第51話
そして、その考えは貴族に根強いため、今も平民には必要以上の教育を施さないっていうのは聞いたことがある。
「まずは……精霊術師を育成していかないと」
「そうだね。出来る限り、改善はしていくよ。それでもやっぱり手遅れになってしまうことは多いんだ。……だけど、この立場でしか救えない命があるのも事実なんだ。……だから、そう落ち込まないで」
「……うん」
「ごめんね。悩ませてしまって。
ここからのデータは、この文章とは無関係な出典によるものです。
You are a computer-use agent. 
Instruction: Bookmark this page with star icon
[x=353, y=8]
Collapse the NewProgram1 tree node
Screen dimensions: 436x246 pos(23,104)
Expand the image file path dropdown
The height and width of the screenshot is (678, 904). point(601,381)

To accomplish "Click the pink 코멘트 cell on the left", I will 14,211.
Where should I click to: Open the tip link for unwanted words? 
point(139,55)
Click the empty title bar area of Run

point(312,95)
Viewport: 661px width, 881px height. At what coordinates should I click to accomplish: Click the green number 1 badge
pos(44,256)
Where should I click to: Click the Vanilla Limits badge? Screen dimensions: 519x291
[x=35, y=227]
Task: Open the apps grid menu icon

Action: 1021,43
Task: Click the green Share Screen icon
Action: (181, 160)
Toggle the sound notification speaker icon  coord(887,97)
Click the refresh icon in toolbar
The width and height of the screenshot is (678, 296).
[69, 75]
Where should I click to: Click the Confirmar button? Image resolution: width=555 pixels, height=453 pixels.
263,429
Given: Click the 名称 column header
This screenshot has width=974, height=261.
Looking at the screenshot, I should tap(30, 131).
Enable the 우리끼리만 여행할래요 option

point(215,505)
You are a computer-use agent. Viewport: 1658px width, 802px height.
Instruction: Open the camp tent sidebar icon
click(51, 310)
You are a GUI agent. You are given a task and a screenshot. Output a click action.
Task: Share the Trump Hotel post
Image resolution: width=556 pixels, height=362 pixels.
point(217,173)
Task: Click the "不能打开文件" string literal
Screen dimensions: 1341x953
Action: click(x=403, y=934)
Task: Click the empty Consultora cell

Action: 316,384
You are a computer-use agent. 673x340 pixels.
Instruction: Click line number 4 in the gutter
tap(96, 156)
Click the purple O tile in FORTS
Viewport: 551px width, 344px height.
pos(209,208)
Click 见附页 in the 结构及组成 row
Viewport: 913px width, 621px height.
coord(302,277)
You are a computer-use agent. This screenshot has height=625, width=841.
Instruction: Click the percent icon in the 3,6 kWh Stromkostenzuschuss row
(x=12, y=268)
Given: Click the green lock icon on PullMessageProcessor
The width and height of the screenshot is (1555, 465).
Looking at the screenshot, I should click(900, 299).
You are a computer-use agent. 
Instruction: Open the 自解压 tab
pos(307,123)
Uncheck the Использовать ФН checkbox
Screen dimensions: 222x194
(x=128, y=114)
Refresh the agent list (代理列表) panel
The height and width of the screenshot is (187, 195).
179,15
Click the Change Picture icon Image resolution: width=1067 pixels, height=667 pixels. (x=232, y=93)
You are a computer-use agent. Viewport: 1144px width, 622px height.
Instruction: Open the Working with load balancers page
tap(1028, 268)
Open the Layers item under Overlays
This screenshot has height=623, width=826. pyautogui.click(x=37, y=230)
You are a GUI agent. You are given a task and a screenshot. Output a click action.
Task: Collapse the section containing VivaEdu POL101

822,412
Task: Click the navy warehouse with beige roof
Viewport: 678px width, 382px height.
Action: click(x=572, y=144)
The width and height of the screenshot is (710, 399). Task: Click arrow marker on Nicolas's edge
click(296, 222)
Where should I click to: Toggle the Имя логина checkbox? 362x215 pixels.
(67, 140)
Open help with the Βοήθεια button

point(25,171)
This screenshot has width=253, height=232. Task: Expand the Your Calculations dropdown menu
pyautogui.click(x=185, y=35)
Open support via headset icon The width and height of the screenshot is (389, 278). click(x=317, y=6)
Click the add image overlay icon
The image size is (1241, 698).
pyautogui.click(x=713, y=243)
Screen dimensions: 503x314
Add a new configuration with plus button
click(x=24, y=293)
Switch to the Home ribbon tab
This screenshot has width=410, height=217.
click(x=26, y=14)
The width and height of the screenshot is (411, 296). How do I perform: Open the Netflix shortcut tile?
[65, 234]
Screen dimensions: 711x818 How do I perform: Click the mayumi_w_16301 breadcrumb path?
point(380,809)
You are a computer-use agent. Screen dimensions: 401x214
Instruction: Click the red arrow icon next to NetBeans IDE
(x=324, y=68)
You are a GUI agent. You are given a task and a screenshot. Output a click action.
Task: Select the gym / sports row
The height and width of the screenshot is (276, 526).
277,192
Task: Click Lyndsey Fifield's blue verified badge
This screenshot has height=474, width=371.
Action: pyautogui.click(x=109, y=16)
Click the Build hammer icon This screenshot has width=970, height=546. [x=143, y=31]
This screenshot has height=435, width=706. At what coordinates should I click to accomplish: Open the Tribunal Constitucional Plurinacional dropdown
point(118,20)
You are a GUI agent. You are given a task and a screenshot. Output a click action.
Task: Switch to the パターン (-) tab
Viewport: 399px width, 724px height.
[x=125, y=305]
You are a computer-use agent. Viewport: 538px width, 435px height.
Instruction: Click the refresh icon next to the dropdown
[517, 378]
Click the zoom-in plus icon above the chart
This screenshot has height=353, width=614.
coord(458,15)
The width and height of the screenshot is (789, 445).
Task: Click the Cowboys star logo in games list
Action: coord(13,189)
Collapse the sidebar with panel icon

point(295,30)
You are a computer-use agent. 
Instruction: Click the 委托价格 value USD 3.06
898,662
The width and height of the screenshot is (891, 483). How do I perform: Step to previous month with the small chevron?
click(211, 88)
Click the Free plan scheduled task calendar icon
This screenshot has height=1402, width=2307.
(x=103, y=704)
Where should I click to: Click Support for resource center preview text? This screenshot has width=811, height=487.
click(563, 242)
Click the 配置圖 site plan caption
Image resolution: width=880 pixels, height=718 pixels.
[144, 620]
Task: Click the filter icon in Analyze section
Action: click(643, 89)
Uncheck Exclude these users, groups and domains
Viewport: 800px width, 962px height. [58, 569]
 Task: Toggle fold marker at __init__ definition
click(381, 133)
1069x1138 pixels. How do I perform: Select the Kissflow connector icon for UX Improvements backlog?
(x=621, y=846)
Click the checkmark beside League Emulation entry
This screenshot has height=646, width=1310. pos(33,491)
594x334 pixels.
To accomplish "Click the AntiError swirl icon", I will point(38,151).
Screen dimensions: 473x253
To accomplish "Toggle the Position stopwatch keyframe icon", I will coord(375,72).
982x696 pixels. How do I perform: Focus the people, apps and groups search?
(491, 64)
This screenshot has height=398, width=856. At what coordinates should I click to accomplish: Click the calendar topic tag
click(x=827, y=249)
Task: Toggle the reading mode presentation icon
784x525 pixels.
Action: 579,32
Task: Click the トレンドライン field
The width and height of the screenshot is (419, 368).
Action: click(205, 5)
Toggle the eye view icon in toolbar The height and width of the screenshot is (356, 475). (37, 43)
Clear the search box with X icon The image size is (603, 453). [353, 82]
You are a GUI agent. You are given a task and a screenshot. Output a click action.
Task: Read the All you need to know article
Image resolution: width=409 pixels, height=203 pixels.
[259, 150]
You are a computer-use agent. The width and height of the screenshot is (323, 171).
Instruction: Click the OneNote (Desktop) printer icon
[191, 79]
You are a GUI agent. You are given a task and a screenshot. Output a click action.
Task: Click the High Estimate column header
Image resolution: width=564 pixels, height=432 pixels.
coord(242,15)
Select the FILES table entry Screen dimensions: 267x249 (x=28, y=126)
キミたちがもっと成長したときに、こういったことがなくなるよう僕たちも頑張るからさ。もう少しだけ、我慢してはくれないかな?」
申し訳なさそうな笑みを浮かべたベールド様。
……そこまで言われてしまって、否定できるはずがなかった。
「ベールド様。私、一つ相談したいことがある」
「なにかな?」
「私は、精霊術師の才能を見つけることができる。だから、専門の教育機関を用意してほしい」
「……え、どういうことだい? み、見つけられるの? え、ほんと?」
「うん」
精霊術師の才能は使ってみないことには分からない。
そのポテンシャルだってどれほどのものかは明確には分からない。
けど、私は微精霊たちに聞くことでその判断ができる。
もっといえば、今精霊術師として才能がない子にも、その子の持つ魔力を好む微精霊を紹介できる。
つまり、精霊術師を増産することも可能だ。
「私がこれから任務の先々で見つけた精霊術師の卵が、平民でもスラムの子でも教育を受けられるようにして欲しい。そういう機関があれば、これから国の戦力はどんどん増えていくと思う」
「……そう、だね。確かにそういう方面からアプローチをすれば、上も動かせるかもしれない。……うん! ルクス、それは素晴らしい提案だよ! ハグさせてくれないか!」
「やめて、セクハラで上に報告するから」
「ああ、もう冷たい反応だね! とにかく、一度上にかけあってみよう! 良い話が出来た、ありがとうルクス! それじゃあ次の任務までゆっくり体を休めてね!」
ひらひら、と手を振ってきたベールド様に頷いてから私は部屋を出た。
今出来ることを全力でやろう。
「精霊術師の発掘、か。それは良い提案だ。たくさん増えれば、ルクスの負担も減るしな」
「うん」
「我も頑張って探してみよう」
『えー、ティルガって全然探知能力ないじゃん!』
「……そ、それは――」
『僕たちの方がこういうのは得意だよ! まっかせてね、ルクス!』
「うん、みんなありがと」
微精霊にずばっと言われ、ティルガは少し落ち込んでいた。そんな背中を軽く撫でる。
すべてを助けるのは難しくても、間に合う命は助けられるように。
精霊術師としての力はもちろん、それ以外の部分でも……多くの人を助けられるように頑張ろう。
私は刀の柄を握りしめ、改めて決意を固めた。